2

Background: I asked this question on Stack Overflow about how to program in Java or VBA a method to calculate asymptotes given a range of data points. I believe the underlying question would be more appropriate here than on SO - if I understand the statistical way of solving the problem, I will be able to solve it programmatically.

Problem: We are given $n \in [5,15]$ numbers on the interval $]0,1]$ that are the measured approximations of some real-life phenomena, call them $s_1, s_2, \cdots, s_n$. They tend to be decreasing so that $s_i<s_{i+1}$ (although they are approximations so that it's not always so).
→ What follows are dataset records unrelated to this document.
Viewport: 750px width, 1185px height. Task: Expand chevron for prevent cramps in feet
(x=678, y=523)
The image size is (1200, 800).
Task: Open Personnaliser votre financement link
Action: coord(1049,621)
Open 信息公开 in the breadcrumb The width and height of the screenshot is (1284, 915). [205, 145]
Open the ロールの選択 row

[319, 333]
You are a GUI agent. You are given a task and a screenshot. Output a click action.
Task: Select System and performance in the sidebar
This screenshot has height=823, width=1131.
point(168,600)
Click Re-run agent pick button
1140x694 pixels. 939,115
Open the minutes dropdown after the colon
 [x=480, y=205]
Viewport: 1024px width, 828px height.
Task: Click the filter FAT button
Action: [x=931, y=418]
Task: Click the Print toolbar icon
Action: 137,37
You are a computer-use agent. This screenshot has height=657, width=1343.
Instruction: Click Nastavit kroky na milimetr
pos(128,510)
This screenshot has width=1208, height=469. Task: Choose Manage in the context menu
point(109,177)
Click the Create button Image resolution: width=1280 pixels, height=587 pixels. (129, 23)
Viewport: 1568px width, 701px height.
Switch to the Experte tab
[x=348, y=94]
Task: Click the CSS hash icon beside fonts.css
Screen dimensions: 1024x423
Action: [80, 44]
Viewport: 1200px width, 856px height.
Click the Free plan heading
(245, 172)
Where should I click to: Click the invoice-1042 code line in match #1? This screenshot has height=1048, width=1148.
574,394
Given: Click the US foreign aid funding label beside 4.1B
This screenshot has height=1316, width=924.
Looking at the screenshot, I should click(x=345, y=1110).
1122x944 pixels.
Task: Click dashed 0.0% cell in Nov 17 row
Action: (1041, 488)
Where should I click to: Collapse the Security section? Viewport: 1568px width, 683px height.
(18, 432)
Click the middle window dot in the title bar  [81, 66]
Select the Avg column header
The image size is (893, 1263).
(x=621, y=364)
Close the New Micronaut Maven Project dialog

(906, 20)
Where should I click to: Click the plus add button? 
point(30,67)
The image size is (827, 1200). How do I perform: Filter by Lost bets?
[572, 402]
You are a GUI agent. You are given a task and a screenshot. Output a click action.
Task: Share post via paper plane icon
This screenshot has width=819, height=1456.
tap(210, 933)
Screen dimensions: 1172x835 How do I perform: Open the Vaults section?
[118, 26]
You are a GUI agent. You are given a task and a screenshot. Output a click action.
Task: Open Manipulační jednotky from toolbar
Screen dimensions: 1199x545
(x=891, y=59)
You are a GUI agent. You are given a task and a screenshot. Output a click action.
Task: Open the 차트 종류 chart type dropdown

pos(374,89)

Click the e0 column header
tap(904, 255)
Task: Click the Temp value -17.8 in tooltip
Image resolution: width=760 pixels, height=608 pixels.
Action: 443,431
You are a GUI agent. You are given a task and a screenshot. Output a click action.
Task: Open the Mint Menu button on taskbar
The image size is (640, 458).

Looking at them on a graph, we see that it appears they have a horizontal asymptote as $n \rightarrow \infty$. Example:

i   value
-   -
1   0.8232
2   0.6032
3   0.5012
4   0.4646
5   0.45001
6   0.44981

which gives the following chart

Excel chart

The horizontal asymptote would be $y=a$ with $a$ being some number less than $s_n$. In this case, it seems like $a$ is close to $0.44$. I have two questions:

  1. How do we find this asymptote if we do not know the underlying distribution? (I guess we assume the formula $e^{ax}+b$, is this true?)

  2. How do we find the asymptote for some confidence interval, say 95%? Do we then assume that the measurements are accurate or should we assume that each $s_i$ follows a normal distribution on its true value for some low standard deviation $\sigma_i$ (so that the chance that the true value corresponding to $s_i$ has a 67% change of being within $[s_i-\sigma_i,s_i+\sigma_i]$)?

Sid
  • 4,422

1 Answers1

2

Instead of fitting the function, fit the first (positive) differences $d_i=s_{i-1}-s_{i}$

Edits based on OP comments

While addressing OP's comments, I happened upon an easier approach that I liked better:

Since the sequence of $s_i$ are decreasing, let's model each $s_i$ as the asymptote $\theta$ plus a positive term $\epsilon_i$ such that $s_i=\epsilon_i+\theta$. This implies that $d_i=s_{i-1}-s_i = \epsilon_{i-1}-\epsilon_i$. Since your function that you are approximating appears to have a discrete domain, we should instead model the first positive differences as a geometric sequence: $d_i=ar^i$. This implies that $s_i=s_1-\sum\limits_{j=1}^{i-1} d_i = s_1-\sum\limits_{j=1}^{i-1} ar^i$.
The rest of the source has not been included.